Sales of new single-family homes rose again in November, increasing 5.8 percent to 640,000 at a seasonally-adjusted annual rate from a 605,000 pace in October. The November gain was the third increase in the last four months, but sales are still down 15.3 percent from a year ago and down 38.2 percent from the August 2020 post-recession peak. November sales remain below the 50-year average selling rate (see first chart).
Sales of new single-family homes were up in two of the four regions in November, rising 21.3 percent in the Midwest, while sales in the West increased 27.6 percent. Sales in the Northeast, the smallest region by volume, fell 8.5 percent, and sales in the South, the largest by volume, decreased 2.1 percent.
Over the last 12 months, sales were down in two of the four regions, led by a 26.6 percent fall in the West followed by a 15.0 percent decline in the South. There is a 3.6 percent gain in the Midwest while the Northeast region shows a rise of 26.5 percent from November 2021.
The median sales price of a new single-family home was $471,200 (see second chart), down from $484,700 in October (not seasonally adjusted), putting the 12-month average price at a record high of $448,000 (see second chart). Meanwhile, 30-year fixed-rate mortgages were 6.27 percent in late December, down from 7.08 percent in mid-November but up sharply from a low of 2.65 percent in January 2021. The combination of high prices and elevated mortgage rates reduces affordability and squeezes buyers out of the market.

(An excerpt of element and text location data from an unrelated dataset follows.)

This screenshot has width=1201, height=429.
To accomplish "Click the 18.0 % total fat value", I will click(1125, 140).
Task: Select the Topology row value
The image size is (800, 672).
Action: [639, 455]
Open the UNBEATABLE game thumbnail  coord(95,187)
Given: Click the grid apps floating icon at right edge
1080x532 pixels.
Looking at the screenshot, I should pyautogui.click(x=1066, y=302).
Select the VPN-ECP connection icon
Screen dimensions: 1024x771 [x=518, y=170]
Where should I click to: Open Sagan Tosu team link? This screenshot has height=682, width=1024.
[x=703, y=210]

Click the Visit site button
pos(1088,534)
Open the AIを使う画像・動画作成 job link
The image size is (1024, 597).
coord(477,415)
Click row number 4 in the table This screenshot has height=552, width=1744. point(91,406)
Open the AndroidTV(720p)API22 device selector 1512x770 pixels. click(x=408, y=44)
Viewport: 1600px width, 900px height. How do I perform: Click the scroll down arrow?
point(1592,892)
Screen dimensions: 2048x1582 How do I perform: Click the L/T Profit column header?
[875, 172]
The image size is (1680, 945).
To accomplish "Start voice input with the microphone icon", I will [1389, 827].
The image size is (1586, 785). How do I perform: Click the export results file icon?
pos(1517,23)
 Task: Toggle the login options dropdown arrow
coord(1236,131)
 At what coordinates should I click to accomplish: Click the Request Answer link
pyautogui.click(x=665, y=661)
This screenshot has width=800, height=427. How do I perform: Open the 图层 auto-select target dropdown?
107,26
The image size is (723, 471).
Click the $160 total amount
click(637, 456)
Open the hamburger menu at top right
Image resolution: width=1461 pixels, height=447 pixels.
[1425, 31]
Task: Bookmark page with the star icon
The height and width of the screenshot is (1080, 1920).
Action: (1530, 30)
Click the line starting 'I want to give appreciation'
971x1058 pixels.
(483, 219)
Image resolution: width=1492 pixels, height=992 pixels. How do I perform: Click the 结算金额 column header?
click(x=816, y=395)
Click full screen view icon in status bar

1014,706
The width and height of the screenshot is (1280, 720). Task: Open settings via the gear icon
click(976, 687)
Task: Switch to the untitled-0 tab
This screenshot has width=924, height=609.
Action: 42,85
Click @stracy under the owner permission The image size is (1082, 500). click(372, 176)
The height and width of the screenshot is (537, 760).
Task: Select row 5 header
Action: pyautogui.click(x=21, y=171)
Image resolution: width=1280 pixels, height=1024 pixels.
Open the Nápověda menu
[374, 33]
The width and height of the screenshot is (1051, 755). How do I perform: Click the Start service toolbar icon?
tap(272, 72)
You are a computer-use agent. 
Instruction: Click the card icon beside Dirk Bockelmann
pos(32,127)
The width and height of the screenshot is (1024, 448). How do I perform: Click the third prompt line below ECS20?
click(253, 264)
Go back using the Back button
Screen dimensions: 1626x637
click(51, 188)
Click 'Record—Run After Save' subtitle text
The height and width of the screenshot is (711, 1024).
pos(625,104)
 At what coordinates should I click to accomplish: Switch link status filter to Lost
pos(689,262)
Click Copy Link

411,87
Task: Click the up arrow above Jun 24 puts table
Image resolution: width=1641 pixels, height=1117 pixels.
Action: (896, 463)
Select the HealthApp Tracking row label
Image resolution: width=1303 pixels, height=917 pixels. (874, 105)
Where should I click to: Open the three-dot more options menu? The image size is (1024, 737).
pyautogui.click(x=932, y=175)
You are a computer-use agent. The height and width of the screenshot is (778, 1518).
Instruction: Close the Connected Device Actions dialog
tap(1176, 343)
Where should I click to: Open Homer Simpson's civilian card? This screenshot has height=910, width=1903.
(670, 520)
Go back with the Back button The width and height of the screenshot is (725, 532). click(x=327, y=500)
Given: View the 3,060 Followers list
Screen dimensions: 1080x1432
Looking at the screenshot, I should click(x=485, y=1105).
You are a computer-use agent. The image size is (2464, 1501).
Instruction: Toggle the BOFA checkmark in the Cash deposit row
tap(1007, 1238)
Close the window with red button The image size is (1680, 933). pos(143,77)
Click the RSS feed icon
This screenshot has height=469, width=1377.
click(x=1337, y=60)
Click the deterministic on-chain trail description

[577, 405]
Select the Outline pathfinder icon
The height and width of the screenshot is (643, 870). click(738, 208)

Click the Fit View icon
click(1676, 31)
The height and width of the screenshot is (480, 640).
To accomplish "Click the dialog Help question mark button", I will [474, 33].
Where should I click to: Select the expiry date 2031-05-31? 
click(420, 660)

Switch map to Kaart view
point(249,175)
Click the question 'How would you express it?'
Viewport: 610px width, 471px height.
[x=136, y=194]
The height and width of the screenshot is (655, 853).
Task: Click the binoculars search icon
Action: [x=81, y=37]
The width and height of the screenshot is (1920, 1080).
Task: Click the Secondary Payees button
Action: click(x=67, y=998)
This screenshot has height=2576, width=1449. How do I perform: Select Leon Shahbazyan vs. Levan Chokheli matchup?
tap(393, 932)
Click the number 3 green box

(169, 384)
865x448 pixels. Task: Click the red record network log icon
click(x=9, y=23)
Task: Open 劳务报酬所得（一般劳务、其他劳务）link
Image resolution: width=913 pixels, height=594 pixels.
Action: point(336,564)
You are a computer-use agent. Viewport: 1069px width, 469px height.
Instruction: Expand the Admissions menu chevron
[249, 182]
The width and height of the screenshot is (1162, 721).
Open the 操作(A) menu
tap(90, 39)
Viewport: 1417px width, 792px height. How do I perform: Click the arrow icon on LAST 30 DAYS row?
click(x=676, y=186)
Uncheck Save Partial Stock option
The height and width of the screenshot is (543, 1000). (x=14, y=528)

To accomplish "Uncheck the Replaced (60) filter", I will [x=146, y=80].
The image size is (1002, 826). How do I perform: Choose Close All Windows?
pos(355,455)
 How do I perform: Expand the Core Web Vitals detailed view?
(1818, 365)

The total inventory of new single-family homes for sale fell 1.7 percent to 461,000 in November. That puts the months’ supply (inventory times 12 divided by the annual selling rate) at 8.6, down 7.5 percent from October but 38.7 percent above the year-ago level. Inventory and the months’ supply remain very high by historical comparison (see third chart). The high level of prices, elevated inventory, and elevated mortgage rates should continue to weigh on housing activity in the coming months and quarters. The median time on the market for a new home remained rose in November, coming in at 1.9 months versus 1.5 in October but remains very low in historical context.
Meanwhile, the National Association of Home Builders’ Housing Market Index, a measure of homebuilder sentiment, fell again in December, coming in at 31 versus 33 in November. That is the twelfth consecutive drop and the fifth consecutive month below the neutral 50 threshold. The index is down sharply from recent highs of 84 in December 2021 and 90 in November 2020 (see fourth chart).
Components of the Housing Market Index were mixed in December. The expected single-family sales index rose to 35 from 31 in the prior month, the current single-family sales index was down to 36 from 39 in November, and the traffic of prospective buyers index was unchanged for the month (see fourth chart).